1/20/2019

The Oodle LZNIB Algorithm

Oodle LZNIB is an LZ77-family compressor which has very good decode speed (about 5X faster than Zip/deflate, about 1/2 the speed of LZ4) while getting better compression than Zip/deflate. This was quite unique at the time it came out. It is now made obsolete by Oodle Mermaid/Selkie.

I thought it might be interesting to write up LZNIB and look at some of the things we learned from it.

LZNIB is a non-entropy coded LZ (*) which writes values in nibbles and bytes. Literals are written uncompressed (8 bits).
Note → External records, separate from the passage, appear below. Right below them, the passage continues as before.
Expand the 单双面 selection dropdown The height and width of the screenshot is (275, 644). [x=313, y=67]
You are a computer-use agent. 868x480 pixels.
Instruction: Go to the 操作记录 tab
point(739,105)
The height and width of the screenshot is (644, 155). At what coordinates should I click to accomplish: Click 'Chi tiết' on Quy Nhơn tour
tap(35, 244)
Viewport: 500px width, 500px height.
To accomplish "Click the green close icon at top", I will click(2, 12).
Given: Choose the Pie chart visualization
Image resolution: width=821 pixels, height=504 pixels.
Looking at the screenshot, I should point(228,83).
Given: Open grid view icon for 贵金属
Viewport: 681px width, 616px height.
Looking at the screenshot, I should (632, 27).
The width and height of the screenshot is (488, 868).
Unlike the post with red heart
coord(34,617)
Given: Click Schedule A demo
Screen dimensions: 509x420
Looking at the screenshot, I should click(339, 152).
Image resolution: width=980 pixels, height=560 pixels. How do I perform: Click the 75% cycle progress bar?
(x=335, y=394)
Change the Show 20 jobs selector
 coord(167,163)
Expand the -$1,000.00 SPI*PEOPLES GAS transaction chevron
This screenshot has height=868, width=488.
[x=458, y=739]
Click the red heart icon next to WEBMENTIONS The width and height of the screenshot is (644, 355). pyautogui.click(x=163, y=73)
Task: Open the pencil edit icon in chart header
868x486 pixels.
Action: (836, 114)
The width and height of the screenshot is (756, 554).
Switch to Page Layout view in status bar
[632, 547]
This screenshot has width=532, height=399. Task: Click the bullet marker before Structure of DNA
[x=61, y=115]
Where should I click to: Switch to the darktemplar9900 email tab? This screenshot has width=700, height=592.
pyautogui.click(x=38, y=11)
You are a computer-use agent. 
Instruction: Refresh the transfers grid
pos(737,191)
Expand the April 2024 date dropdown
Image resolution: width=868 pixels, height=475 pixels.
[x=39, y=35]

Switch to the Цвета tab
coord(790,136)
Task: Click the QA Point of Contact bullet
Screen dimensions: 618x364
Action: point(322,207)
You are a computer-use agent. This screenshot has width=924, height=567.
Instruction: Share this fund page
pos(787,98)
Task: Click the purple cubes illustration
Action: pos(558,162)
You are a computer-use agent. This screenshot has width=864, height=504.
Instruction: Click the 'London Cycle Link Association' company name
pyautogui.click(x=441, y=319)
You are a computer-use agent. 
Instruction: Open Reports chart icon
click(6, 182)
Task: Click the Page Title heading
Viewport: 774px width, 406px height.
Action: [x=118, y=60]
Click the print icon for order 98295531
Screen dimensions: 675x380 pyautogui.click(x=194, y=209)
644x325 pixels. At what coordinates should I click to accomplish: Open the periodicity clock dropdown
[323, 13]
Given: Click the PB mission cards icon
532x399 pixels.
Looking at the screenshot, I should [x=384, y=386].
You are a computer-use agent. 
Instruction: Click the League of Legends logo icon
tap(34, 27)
(* = actually it's more like "semi entropy coded"; it doesn't use bit io, and doesn't use standard entropy coders like Huffman, but the variable length integer encoding was adjusted to minimize entropy, and can vary to fit the file's statistics; more details on this later)

LZNIB can send three actions : literal run ("lrl") , match with offset ("normal match"), match with repeat offset ("rep match").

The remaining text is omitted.